The documentation for System.Guid.NewGuid() makes no guarantees for randomness, so while the current implementation is based on a random number generator (it's version 4 of the algorithm, which was devised after privacy concerns arose from version 1 which used the MAC address; other system's like Apple's OS X still use version 1 of the algorithm).

So while you have a very high probabilty of System.Guid.NewGuid() generating a unique value, you can't make any assumptions about its predictability because that's not specified by the documentation.

Solution 5 - .Net

I dunno about .NET, but the UUID algorithm is defined fairly precisely.

edit: if you look at the appropriate bits (see wikipedia entry), that should explain which version of UUID is being used.

edit 2: a red flag for your use of the word "secure", which tells me you're better off using a well-defined cryptographic method. For example, when generating session IDs on a server, why just not do something simple like apply an MD5 hash to the concatenation of an appropriate subset of the following: {client machine IP address, sequentially incremented counter, fixed secret constant of your choice, output from random number generator of your choice, etc.} ?

Solution 6 - .Net

Assuming that System.Guid.NewGuid uses CoCreateGuid, it is not random at all. Historically, the algorithm used for creating guids was to incorporate the MAC address from a network adapter, in addition to some other things like the time. I'm not sure if the algorithm has changed. While it certainly is not random, it is guaranteed to be unique.

Solution 7 - .Net

> I basically want to know if I can trust the GUID to generate a value > which will be unique 100% of the time and impossible to predict. > > I'm basically rolling my on login system for a website and want to > know if the GUID is secure enough for session cookies.

Short answer: not at all. It's important to note that unique and random are completely different. If you had a universal counter (like taking a number at a deli), those numbers are unique, but completely predictable.

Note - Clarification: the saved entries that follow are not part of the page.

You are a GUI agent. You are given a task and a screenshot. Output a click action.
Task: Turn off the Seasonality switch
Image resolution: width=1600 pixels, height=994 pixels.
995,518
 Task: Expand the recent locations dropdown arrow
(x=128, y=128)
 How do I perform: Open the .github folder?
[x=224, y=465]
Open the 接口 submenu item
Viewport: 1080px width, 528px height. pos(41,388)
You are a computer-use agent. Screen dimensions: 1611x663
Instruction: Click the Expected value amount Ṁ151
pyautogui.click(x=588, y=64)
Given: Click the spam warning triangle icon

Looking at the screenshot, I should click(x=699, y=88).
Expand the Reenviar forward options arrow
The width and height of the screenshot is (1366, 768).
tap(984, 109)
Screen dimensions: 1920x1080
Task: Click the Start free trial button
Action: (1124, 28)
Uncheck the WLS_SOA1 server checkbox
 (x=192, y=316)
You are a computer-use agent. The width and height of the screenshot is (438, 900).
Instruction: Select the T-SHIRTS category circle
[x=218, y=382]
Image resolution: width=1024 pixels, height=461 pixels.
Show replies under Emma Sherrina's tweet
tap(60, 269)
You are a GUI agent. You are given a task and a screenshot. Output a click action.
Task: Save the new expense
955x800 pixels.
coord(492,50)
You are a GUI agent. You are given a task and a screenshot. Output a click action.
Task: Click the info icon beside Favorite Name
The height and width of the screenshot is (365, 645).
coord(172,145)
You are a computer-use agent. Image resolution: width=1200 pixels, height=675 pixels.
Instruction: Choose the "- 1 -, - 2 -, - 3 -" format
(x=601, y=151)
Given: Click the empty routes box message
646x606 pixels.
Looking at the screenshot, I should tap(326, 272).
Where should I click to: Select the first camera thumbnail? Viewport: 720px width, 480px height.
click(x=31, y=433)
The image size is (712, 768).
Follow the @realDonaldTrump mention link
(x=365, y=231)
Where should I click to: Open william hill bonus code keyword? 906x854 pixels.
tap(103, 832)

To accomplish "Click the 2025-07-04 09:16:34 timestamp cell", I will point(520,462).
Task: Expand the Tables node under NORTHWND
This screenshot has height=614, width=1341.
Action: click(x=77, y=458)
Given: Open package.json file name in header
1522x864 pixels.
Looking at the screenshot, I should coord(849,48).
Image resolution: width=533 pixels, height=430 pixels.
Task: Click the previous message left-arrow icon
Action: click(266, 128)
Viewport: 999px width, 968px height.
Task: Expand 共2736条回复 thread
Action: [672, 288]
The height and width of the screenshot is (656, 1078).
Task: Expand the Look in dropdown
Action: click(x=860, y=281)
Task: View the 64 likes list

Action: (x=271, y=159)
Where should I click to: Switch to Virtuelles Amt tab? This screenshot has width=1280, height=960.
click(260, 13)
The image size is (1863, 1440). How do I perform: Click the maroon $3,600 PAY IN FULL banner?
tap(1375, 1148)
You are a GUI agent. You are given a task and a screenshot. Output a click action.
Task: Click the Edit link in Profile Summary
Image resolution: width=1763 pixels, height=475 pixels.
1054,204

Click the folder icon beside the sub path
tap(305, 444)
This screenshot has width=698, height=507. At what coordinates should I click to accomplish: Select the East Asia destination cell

As Bochu notes above, Raymond's post here talks about it: https://blogs.msdn.microsoft.com/oldnewthing/20120523-00/?p=7553/

> The GUID generation algorithm was designed for uniqueness. It was not designed for randomness or for unpredictability. Indeed, if you look at an earlier discussion, you can see that so-called Algorithm 1 is non-random and totally predictable. ... Even the Version 4 GUID algorithm (which basically says "set the version to 4 and fill everything else with random or pseudo-random numbers") is not guaranteed to be unpredictable, because the algorithm does not specify the quality of the random number generator.

For secure random numbers, you need a crytographically secure random number generator.

By the way, "rolling my own login system" is a security red flag -- I would be remiss if I didn't point that out.

Solution 8 - .Net

GUIDs are, by definition, unique in all regards. There were, once upon a time, some GUID0-generation routines that were generating sequential GUIDs, but those were problems in... Win98, I think, and were hotfixed by Microsoft.

You should be able to trust a generated GUID to be unique and never repeated or regenerated.

(EDIT: Having said that, we all understand that a string of alphanumeric characters has a fixed number of permutations, if the string is fixed in length. But in the case of a GUID the number of permutations is economical*.)

(* Dammit, where's that XKCD where the proposes "astronomic" numbers aren't large enough?)